終了告知があるまでは、DDONは長く遊ぶつもりだったのでクランにでも加入しようと考え、メンバー募集を行っているのはどの様なクランがあるのかを調べた。
がっつり遊ぶほどもう若くはないし、おちついて雑談でも楽しむ目的で社会人メインのクランを探し、実際とあるクランに加入もした。

だがルールに「ログイン、ログアウト時の挨拶必須」を謳うクランが多くて閉口した。DDONというゲームの傾向であろうか、特に「社会人(クラン)だから」という理由から挨拶を強制するクランが多く見られた。
ゲームでの挨拶そのものを否定するものではない。ただ、強制されてやるものでは無いとわしは考えるのである。

逆に挨拶、雑談禁止のクランもあった。
クランに入る事でのシステム的なメリットのみ享受したい者の為の集まりなのであろうが、コミュニケーションを求めてクランを探していたのでこの手のクランは眼中になかった。

ゲームでもリアルでも、挨拶はなるべく自分からするようにはしている。だが日常生活においては「社会人」でも挨拶をしない奴はたくさんいるし、そもそも社会人でなくても挨拶は可能な限りするべきだ。
だがマクロボタンをポチポチ押すだけの挨拶にはたしてどれだけの意味があるか、わしには分からない。
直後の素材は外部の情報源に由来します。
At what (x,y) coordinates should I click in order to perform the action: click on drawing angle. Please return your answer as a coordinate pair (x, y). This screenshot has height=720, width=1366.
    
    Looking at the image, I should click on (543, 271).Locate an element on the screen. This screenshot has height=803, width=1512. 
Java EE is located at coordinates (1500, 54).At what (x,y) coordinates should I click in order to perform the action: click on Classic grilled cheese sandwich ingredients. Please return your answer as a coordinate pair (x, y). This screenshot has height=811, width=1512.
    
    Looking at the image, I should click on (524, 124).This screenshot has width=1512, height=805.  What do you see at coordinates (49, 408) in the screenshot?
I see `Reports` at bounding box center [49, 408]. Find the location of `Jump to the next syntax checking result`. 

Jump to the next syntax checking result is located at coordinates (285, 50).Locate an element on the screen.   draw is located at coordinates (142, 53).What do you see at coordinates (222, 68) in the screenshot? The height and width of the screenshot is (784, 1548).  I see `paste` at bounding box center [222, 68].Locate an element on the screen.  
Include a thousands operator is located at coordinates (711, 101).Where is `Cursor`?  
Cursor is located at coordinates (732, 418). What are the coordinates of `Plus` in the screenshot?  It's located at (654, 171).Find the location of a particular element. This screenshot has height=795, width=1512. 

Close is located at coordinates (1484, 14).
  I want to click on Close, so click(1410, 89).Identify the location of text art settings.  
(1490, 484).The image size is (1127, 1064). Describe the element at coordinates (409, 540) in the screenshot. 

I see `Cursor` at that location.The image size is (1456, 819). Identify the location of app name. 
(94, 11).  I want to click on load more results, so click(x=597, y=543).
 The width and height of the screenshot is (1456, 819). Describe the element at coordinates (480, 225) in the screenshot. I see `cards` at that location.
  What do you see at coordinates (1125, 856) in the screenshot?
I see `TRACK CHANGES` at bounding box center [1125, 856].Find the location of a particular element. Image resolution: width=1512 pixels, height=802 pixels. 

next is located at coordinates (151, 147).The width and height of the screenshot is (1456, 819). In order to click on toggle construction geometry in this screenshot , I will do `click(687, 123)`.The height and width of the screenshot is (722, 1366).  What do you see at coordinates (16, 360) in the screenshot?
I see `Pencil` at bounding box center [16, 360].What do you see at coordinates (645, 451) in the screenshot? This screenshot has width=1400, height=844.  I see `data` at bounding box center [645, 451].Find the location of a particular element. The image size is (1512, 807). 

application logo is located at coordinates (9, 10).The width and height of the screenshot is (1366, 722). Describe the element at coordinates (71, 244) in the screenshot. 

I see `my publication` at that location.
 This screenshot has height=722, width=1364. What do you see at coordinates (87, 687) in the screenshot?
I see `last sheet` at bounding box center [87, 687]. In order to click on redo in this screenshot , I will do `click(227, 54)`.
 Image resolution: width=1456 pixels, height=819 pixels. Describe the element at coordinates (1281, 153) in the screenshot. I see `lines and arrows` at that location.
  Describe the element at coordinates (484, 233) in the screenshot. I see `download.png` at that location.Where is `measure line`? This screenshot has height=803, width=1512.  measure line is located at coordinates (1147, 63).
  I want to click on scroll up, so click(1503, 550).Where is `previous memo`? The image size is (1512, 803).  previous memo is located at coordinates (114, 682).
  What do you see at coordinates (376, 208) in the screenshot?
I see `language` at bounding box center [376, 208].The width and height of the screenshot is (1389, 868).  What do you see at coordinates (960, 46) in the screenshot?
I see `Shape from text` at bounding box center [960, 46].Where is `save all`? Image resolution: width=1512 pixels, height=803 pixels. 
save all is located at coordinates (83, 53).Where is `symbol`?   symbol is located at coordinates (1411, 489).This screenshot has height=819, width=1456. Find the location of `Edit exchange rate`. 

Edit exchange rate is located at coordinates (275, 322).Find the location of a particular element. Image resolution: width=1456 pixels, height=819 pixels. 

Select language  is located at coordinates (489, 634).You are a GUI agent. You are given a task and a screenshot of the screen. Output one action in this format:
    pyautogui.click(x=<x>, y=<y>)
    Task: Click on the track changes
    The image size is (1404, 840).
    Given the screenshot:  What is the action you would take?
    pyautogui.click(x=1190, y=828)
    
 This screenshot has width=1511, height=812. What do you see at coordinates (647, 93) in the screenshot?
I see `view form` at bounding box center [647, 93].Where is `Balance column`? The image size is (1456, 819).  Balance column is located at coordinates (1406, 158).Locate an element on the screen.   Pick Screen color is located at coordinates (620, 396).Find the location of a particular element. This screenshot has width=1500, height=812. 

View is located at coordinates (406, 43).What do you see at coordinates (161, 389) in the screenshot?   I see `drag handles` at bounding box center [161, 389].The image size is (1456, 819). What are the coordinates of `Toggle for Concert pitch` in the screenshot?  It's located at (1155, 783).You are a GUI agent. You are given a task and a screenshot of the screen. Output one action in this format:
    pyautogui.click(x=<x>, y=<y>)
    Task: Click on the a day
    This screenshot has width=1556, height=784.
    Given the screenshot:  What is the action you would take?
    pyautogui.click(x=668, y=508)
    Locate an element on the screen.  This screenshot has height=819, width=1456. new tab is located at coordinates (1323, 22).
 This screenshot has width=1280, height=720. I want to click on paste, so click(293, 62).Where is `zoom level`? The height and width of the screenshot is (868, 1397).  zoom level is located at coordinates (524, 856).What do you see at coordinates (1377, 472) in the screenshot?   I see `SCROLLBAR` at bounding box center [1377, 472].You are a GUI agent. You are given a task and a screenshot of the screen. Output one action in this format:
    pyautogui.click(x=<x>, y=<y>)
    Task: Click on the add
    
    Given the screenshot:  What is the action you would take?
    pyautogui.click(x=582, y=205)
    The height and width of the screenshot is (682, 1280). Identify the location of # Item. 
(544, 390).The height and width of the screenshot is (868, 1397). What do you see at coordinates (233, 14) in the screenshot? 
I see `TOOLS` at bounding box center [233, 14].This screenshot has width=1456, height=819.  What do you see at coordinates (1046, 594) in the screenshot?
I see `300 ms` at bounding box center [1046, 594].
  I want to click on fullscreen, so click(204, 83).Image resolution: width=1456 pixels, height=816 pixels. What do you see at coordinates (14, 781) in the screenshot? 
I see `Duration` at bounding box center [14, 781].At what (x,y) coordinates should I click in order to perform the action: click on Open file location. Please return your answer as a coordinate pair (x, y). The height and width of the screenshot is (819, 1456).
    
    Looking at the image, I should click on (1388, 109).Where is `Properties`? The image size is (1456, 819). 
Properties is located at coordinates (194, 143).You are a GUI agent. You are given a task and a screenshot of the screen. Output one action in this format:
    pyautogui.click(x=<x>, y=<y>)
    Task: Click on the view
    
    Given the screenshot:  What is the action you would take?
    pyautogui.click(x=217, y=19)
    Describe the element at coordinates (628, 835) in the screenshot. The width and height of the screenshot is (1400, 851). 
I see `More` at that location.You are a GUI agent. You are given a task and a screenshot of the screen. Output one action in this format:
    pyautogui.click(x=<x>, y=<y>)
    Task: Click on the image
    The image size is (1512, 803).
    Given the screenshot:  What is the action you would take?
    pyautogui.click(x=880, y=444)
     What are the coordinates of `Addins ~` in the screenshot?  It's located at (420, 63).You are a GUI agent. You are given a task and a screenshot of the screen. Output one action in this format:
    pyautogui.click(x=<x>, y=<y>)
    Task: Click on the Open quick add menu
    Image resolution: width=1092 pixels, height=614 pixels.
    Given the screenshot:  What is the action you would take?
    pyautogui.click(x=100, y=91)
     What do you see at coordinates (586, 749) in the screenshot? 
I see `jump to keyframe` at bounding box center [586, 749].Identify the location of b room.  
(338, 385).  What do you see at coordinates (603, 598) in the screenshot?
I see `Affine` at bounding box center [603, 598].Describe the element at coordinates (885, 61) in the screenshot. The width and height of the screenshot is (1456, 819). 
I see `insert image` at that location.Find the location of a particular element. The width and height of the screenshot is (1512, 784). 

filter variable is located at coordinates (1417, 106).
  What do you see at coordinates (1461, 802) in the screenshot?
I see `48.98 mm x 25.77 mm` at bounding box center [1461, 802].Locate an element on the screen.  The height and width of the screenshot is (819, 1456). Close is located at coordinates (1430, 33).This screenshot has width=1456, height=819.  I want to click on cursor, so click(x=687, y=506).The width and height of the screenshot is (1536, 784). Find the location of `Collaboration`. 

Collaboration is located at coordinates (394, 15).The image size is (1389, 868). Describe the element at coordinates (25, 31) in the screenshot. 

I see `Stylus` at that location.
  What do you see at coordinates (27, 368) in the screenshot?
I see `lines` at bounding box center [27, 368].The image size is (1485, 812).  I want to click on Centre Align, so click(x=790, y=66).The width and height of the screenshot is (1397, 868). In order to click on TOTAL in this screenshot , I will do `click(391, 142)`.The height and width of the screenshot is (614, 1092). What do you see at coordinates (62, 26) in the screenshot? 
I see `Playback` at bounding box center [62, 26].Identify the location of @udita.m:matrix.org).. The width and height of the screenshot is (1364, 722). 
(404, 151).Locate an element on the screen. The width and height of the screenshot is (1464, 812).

ところで毎日深夜4時まで遊んでいるというクラメンの彼は本当に社会人なのか?どうでも良い事であるが、わしには確かめる術はない。
とある社会人クランの規約には、お決まりの挨拶強制ルールの他に「他人に自分のゲーム流儀を強制をしない」とあった。矛盾しているのではないか?
かようにネットゲームにおいて「社会人クランだから」という理由で挨拶を強制するのは、ナンセンスだしなんとも滑稽だ。

社会人1年目、わしは新入社員教育にて最初に挨拶の仕方を徹底的に学んだ。そしてある日の退社時、営業課の先輩社員に「お疲れ様でした!」と元気よく挨拶をしたのだが、彼はわしに目を合わせる事もなく、見事にガン無視して通り過ぎて行った。つい先ほどまでは取引先と電話ですごい笑顔で会話していたというのに…
この時はさすがにショックを受けたが、営業という職種は顔で笑いながらも腹の中では権謀術数を渦巻かせている人々の集まりであるという事を後々理解した。
挨拶をしない人間は、こちらに挨拶する価値を見出していないか、そもそもコミュニケーションする気がないのである。世の中には色々な考えの奴がいる。
年を経た今ならば、誰に挨拶を無視されたとして特に腹も立たない。やはり強制する様なものではないと考えているからである。

10年来の友人でも礼儀を忘れず、初対面の相手でも旧知の間柄の如く本音で語る。ネットでもリアルでもそんな一期一会を心掛けたい。